_WHAT YOU WILL DO_.
**a.** In the text on SDN networks, which protocol does Open SDN use for its southbound API?
**b.** Translate this sentence from the text on SDN networks into Spanish: "Centralization is one of the main advantages granted by SDN."
**c.** Decide whether each statement agrees with the text on SDN networks, and support each yes or no with the deciding words from the text, quoted exactly. (i) API SDN requires OpenFlow-enabled switches. (ii) Hybrid model SDN is also known as automation-based SDN. (iii) Overlay model SDN builds a virtual network on top of the current hardware.

Types of SDN Network

Depending on how the controller layer is connected to the SDN devices, SDN network can be divided into four different types which we can classify as follows:

Open SDN

Open SDN has a centralized control plane and uses OpenFlow for the southbound API of the traffic from physical or virtual switches to the SDN controller.

API SDN

API SDN, different from open SDN, which requires OpenFlow enabled switch, works well with traditional switches. SDN via existing APIs consists of employing functions for networking devices through remote connection such as traditional methods such as SNMP or CLI, or newer method like REST API. Though the SDN via API is non-proprietary and made open, individual APIs used in API SDN are proprietary to specific vendors. And openness can vary from one vendor to another.

Overlay model SDN

Overlay model SDN doesn't address physical netwroks underneath but builds a virtual network on top of the current hardware. It operates on an overlay network and offers tunnels with channels to data centers to solve data center connectivity issues.

Hybird Model SDN

Hybrid model SDN, also called automation-based SDN, blends SDN features and traditional networking equipment. It uses automation tools such as agents, Python, etc. And components supporting different types of OS. Hybrid model SDN is often used as a phrase-in approach to SDN.

 

Benefits of SDN Network

Different SDN models have their own merits. Here we will only talk about the general benefits that SDN has for the network.

Centralized Management

Centralization is one of the main advantages granted by SDN. SDN network enables centralized management over the network using a central management tool, from which data center managers can benefit. It breaks out the barrier created by traditional systems and provides more agility for both virtual and physical network provisioning, all from a central location.

Security

SDN controller provides a centralized location for network engineers to control the entire security of the network. Despite the fact that the trend of virtualization has made it more difficult to secure networks against external threats, SDN brings massive advantages. Through the SDN controller, security policies and information are ensured to be implemented within the network. And SDN is equipped with a single management system, which helps to enhance security.

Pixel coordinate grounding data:
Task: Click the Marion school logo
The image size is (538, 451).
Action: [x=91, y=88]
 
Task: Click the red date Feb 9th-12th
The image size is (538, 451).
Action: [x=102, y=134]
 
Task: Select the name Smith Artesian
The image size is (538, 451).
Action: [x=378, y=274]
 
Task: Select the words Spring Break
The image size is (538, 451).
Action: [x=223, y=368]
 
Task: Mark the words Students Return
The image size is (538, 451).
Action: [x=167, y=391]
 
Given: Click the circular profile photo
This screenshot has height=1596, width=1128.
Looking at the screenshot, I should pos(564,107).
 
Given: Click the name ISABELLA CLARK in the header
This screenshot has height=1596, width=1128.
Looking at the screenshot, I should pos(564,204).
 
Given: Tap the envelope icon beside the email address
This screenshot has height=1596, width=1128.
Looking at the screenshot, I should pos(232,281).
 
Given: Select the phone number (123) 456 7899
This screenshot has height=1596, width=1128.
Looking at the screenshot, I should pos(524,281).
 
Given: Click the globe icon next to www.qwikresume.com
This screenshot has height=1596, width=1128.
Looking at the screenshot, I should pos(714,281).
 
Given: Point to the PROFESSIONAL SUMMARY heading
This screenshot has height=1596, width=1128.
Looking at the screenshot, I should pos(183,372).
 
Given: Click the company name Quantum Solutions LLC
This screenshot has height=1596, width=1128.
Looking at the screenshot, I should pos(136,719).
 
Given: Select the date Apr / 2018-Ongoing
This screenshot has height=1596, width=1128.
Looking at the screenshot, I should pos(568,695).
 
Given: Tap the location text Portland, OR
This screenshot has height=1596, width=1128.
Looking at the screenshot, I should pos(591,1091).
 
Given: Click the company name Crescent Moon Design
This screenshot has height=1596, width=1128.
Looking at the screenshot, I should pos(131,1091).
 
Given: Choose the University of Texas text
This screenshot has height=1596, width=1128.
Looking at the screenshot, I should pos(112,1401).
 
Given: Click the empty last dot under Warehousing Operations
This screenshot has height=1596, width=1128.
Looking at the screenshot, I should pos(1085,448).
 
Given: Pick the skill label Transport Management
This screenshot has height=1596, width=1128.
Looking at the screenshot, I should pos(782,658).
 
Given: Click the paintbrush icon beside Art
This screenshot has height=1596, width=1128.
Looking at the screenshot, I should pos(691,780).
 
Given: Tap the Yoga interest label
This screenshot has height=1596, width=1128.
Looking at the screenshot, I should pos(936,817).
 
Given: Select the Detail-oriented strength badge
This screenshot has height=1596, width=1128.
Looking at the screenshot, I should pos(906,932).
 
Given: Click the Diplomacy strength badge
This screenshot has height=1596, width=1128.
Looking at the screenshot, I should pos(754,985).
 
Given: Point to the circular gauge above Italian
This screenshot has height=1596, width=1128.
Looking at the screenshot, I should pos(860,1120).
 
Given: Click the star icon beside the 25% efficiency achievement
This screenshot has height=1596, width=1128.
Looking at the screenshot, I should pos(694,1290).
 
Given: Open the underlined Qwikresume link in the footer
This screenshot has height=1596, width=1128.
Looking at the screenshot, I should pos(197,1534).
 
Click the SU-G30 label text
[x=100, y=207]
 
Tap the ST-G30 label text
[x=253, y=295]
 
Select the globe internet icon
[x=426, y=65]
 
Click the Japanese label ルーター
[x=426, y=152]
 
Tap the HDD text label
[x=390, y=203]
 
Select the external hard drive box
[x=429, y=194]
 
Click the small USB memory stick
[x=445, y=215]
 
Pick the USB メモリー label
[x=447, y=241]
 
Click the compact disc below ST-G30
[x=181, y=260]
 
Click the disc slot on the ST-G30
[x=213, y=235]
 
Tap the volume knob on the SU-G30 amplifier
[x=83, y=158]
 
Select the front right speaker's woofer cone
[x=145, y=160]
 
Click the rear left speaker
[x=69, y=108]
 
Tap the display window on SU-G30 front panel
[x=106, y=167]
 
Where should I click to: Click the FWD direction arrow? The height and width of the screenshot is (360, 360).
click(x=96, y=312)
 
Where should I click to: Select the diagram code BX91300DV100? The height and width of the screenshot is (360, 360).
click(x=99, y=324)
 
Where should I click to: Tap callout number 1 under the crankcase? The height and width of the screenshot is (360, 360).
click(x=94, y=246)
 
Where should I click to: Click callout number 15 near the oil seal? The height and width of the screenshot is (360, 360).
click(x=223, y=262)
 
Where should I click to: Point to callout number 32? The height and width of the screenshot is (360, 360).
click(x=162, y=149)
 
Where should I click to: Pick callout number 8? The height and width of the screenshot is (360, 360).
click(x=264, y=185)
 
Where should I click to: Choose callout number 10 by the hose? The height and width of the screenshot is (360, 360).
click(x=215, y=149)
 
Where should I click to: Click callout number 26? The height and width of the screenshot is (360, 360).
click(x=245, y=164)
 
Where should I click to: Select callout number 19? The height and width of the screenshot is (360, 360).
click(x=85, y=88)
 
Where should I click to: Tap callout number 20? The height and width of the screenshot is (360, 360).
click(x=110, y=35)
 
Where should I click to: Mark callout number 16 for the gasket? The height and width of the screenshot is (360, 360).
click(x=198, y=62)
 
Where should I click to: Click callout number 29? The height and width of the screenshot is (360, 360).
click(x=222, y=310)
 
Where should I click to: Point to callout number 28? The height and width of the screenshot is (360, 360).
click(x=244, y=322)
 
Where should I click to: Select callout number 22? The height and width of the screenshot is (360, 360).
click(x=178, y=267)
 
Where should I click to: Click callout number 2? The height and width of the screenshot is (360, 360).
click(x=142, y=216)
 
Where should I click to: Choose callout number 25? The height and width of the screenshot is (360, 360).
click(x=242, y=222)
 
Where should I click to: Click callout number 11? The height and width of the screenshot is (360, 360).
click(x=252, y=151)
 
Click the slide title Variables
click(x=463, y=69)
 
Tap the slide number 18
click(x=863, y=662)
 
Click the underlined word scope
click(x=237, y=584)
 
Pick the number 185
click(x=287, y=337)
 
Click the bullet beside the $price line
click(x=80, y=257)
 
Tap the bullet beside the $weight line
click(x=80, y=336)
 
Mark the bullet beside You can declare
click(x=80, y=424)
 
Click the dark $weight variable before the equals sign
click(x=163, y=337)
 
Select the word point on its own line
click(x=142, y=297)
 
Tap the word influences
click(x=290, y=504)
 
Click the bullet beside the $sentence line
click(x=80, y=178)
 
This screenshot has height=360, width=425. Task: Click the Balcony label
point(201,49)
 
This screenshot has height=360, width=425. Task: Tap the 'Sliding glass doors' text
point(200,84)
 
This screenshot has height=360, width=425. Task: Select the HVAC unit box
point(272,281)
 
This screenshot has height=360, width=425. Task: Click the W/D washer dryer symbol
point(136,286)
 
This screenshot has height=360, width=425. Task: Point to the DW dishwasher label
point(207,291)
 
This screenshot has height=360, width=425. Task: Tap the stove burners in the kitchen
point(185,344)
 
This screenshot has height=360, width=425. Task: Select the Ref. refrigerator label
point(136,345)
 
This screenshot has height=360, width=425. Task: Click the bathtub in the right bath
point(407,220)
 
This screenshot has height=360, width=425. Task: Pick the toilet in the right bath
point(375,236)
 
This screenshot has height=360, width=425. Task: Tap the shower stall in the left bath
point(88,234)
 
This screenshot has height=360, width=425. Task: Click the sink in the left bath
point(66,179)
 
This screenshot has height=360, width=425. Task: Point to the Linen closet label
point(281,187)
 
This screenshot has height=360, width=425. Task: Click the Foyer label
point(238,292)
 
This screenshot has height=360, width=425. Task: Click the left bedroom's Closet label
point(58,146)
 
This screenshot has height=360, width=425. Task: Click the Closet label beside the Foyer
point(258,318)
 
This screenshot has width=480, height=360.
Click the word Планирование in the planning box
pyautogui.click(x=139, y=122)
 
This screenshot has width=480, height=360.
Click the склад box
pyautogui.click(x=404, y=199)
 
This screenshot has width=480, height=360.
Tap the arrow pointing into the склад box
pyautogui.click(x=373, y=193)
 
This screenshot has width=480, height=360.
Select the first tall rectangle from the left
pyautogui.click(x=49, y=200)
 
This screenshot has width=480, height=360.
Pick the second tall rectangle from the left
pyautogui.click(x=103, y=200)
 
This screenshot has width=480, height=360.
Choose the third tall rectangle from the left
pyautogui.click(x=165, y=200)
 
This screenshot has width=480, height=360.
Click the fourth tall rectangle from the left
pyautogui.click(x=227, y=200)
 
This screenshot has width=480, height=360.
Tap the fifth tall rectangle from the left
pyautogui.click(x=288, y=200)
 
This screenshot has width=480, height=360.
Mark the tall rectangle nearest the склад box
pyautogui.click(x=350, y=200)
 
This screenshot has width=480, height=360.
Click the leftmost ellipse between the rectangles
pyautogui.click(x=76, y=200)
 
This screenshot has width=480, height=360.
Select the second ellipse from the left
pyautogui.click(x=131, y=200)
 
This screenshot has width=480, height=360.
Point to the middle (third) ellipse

_REPLIES_.
**a.** OpenFlow

**b.** La centralización es una de las principales ventajas que ofrece SDN.

**c.**
(i) No: "API SDN, different from open SDN, which requires OpenFlow enabled switch, works well with traditional switches."
(ii) Yes: "Hybrid model SDN, also called automation-based SDN"
(iii) Yes: "builds a virtual network on top of the current hardware"